**Information supplied**
------------------------

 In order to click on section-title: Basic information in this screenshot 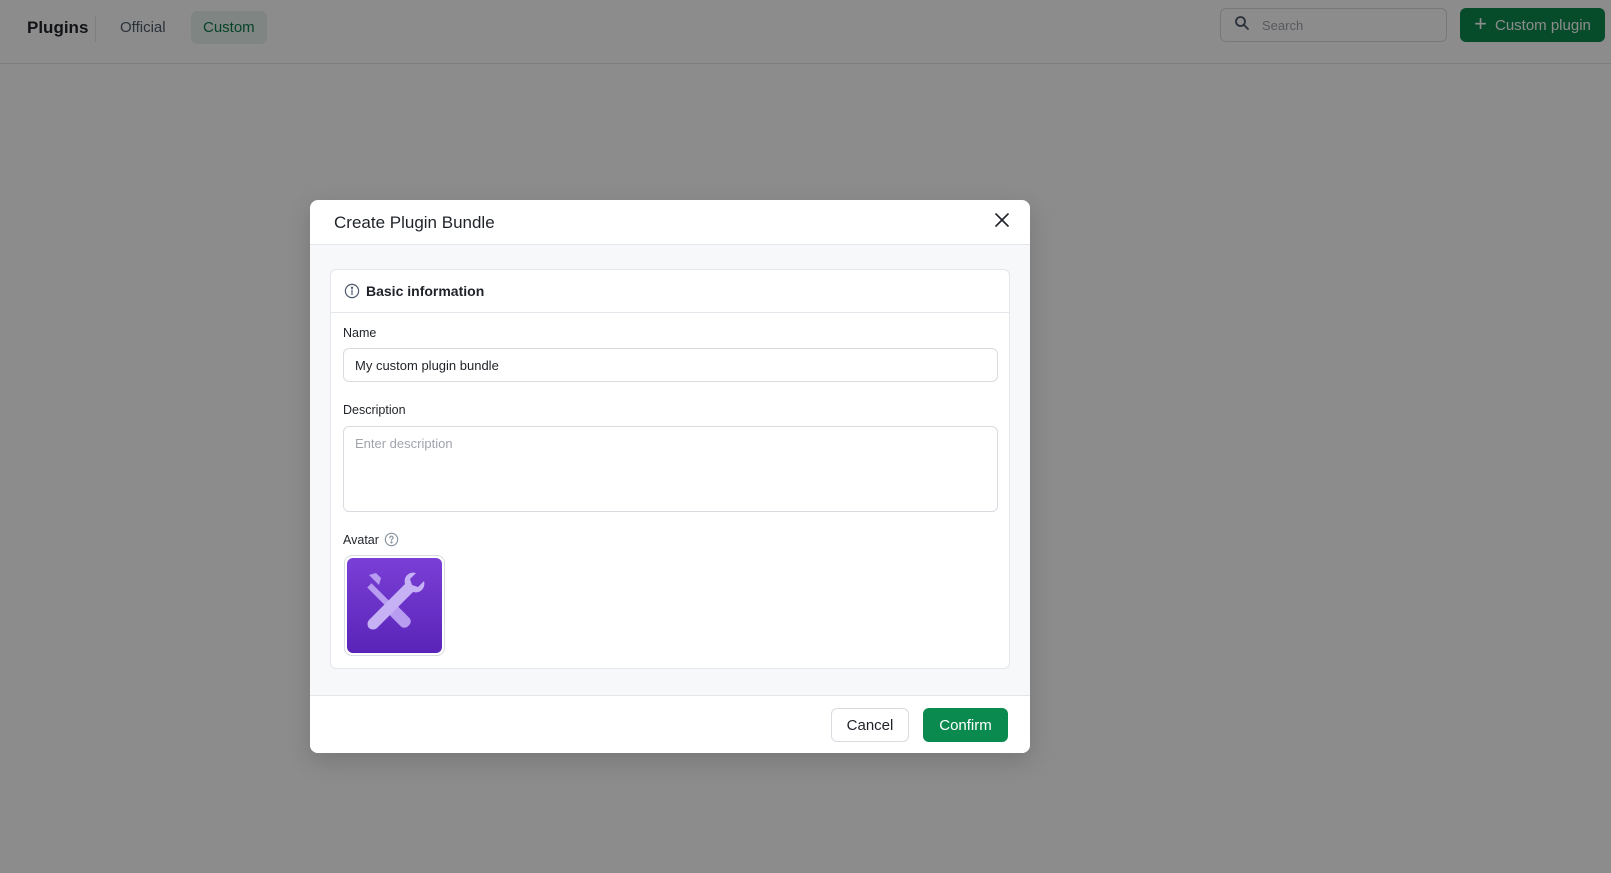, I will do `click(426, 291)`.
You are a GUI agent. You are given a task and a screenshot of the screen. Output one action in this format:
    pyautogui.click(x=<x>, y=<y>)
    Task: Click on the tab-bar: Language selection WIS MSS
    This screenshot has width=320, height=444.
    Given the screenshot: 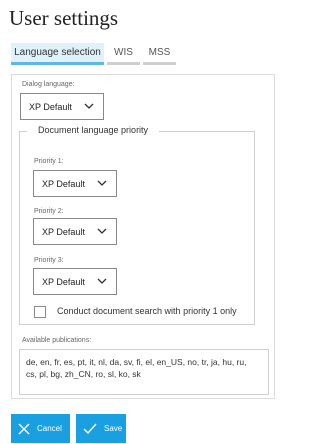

------------------------

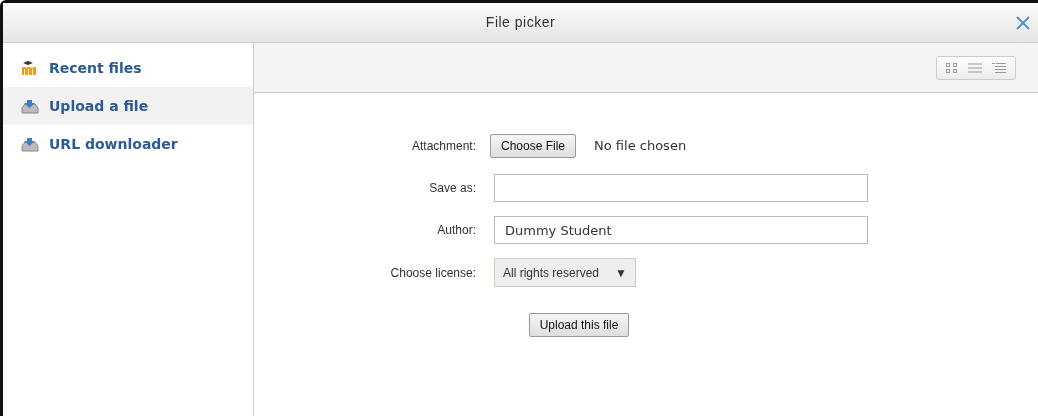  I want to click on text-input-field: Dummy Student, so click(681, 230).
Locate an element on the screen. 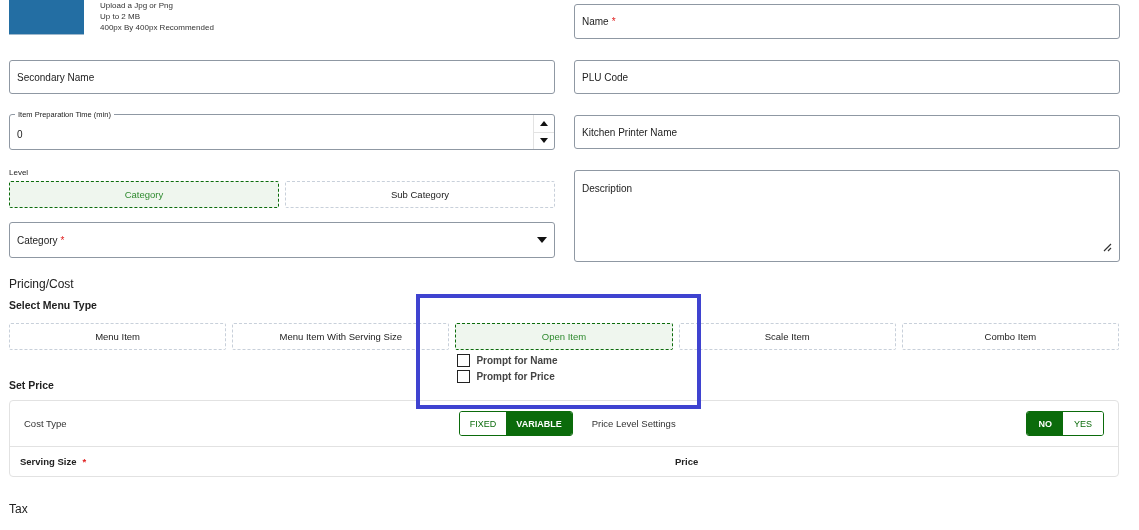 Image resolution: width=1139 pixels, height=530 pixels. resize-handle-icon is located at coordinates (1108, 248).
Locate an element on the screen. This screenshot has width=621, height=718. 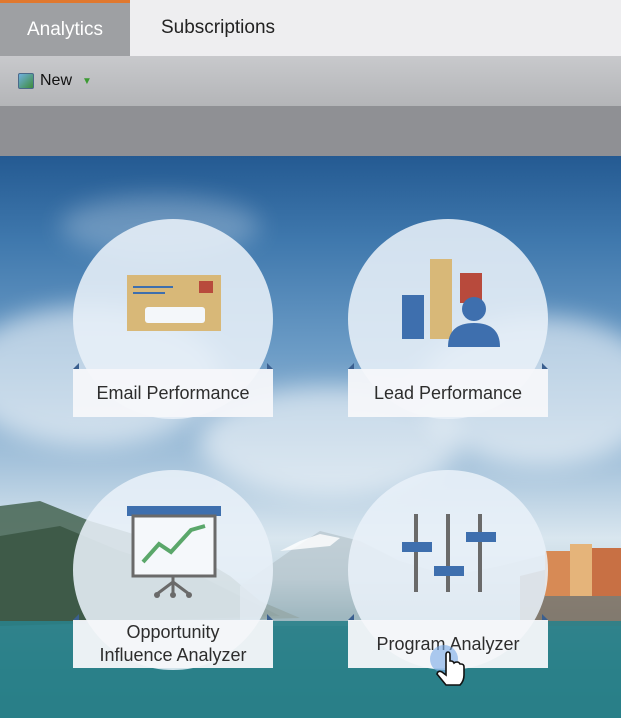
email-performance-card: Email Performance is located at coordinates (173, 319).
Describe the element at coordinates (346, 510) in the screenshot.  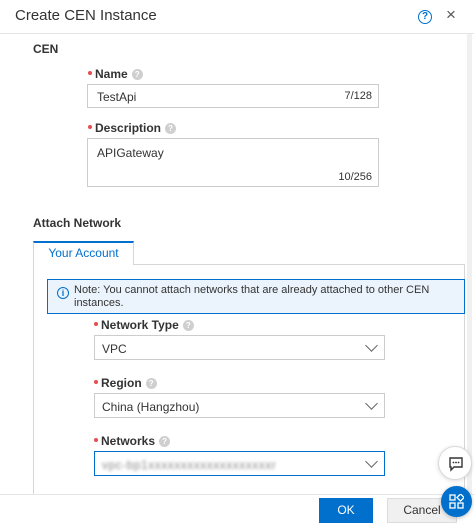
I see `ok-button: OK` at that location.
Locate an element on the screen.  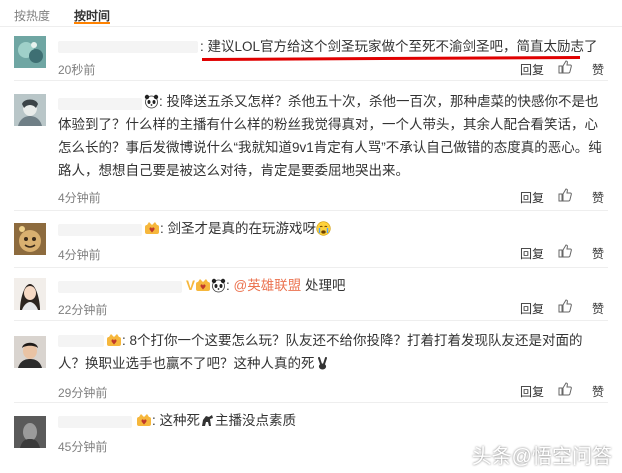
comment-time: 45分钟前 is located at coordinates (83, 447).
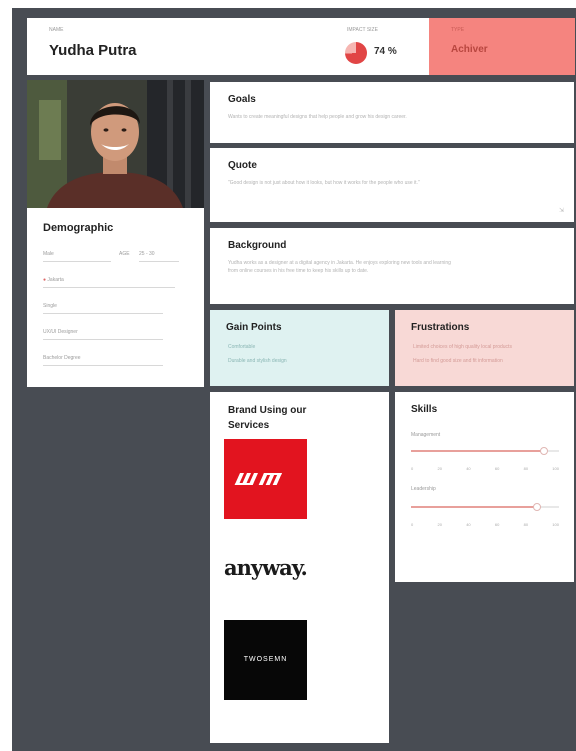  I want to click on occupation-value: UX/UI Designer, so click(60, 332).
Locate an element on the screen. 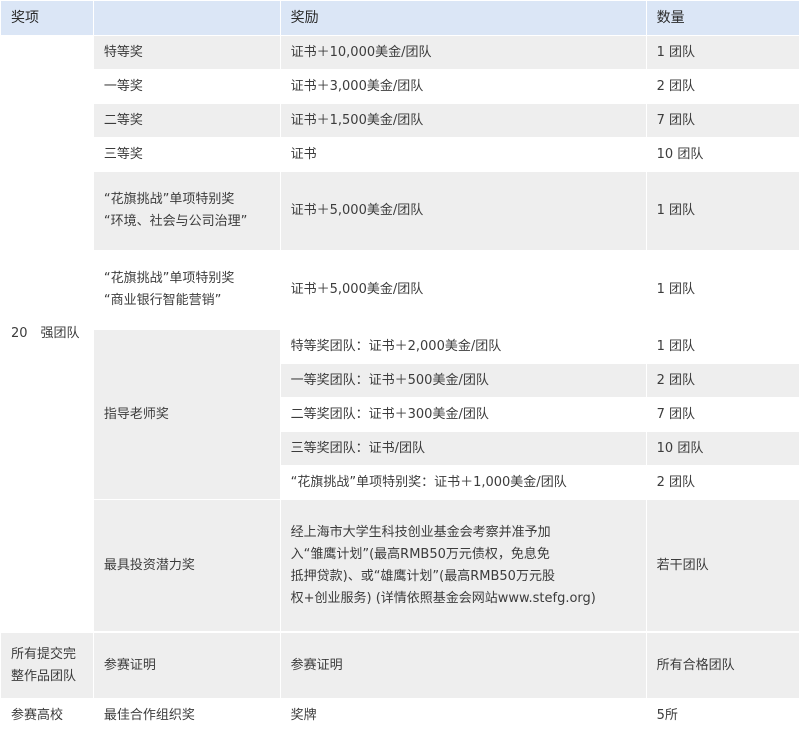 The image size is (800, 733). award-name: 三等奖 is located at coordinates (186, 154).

------------------------

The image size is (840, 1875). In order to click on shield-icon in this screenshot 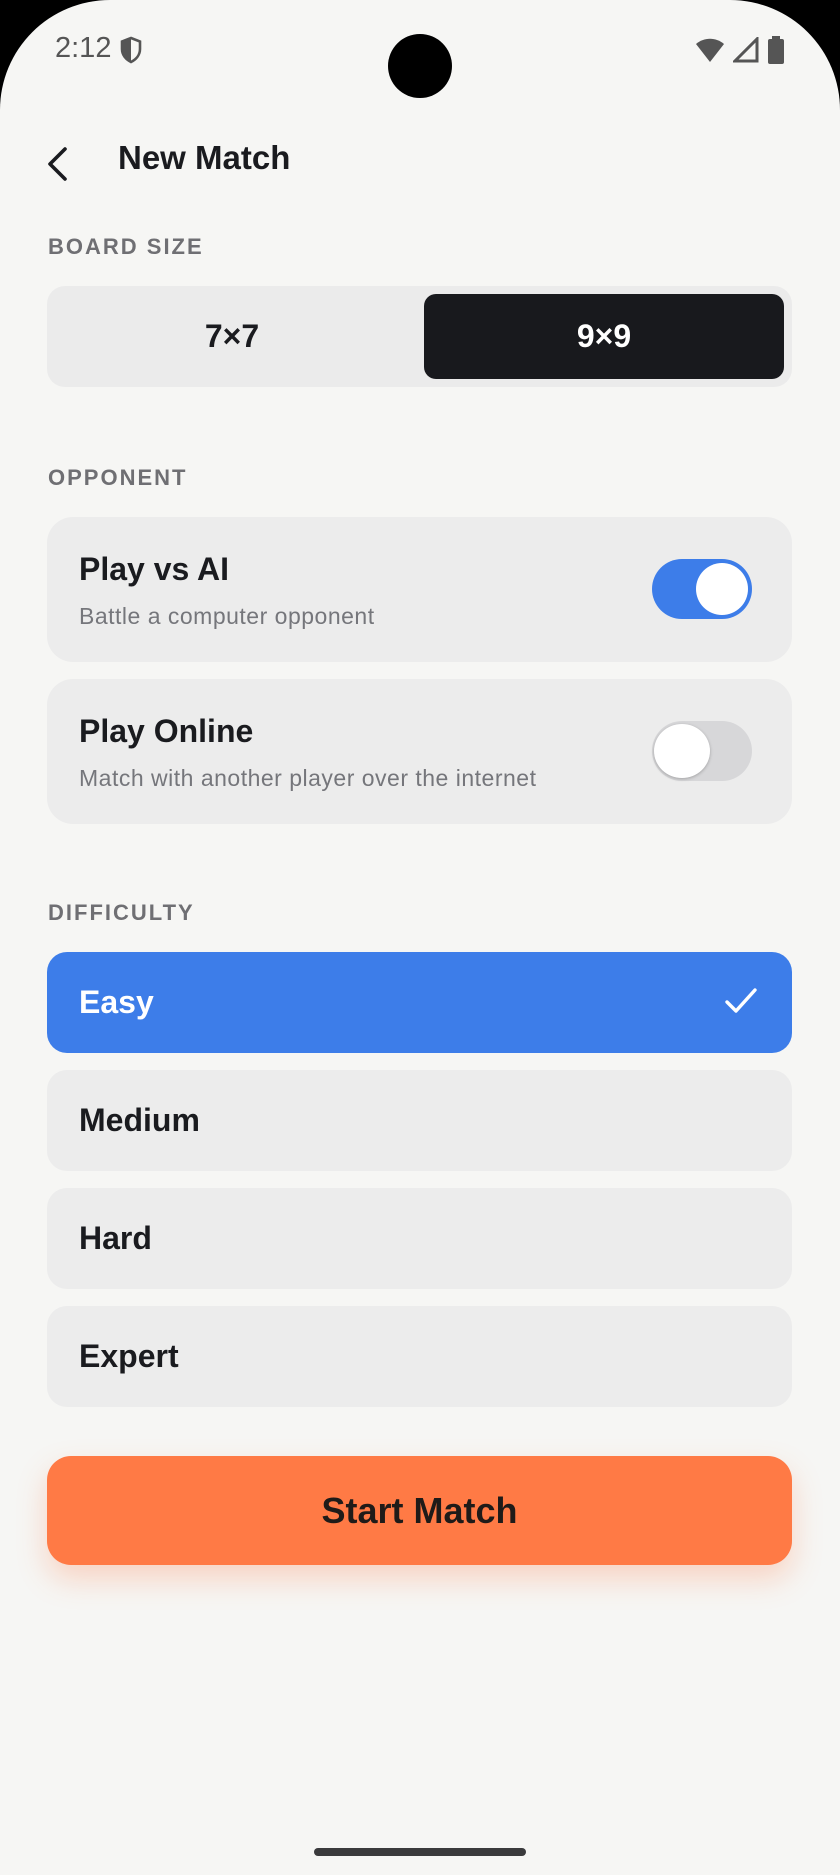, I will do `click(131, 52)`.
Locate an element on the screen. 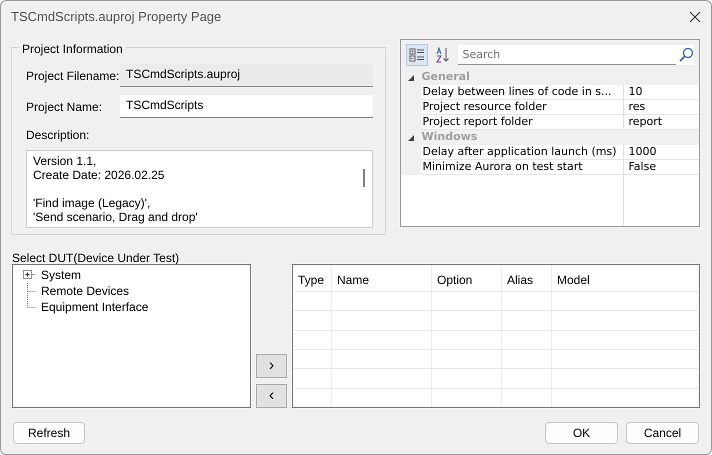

------------------------

**What you should do**
Copy the items from the line containing "Describe the element" through the line containing "I want to click on occupation-value: UX/UI" word for word, leaving out the pictures.

**Finished task**
Describe the element at coordinates (346, 510) in the screenshot.  
I see `ok-button: OK` at that location.
Locate an element on the screen.  
comment-time: 45分钟前 is located at coordinates (83, 447).
  I want to click on occupation-value: UX/UI Designer, so click(60, 332).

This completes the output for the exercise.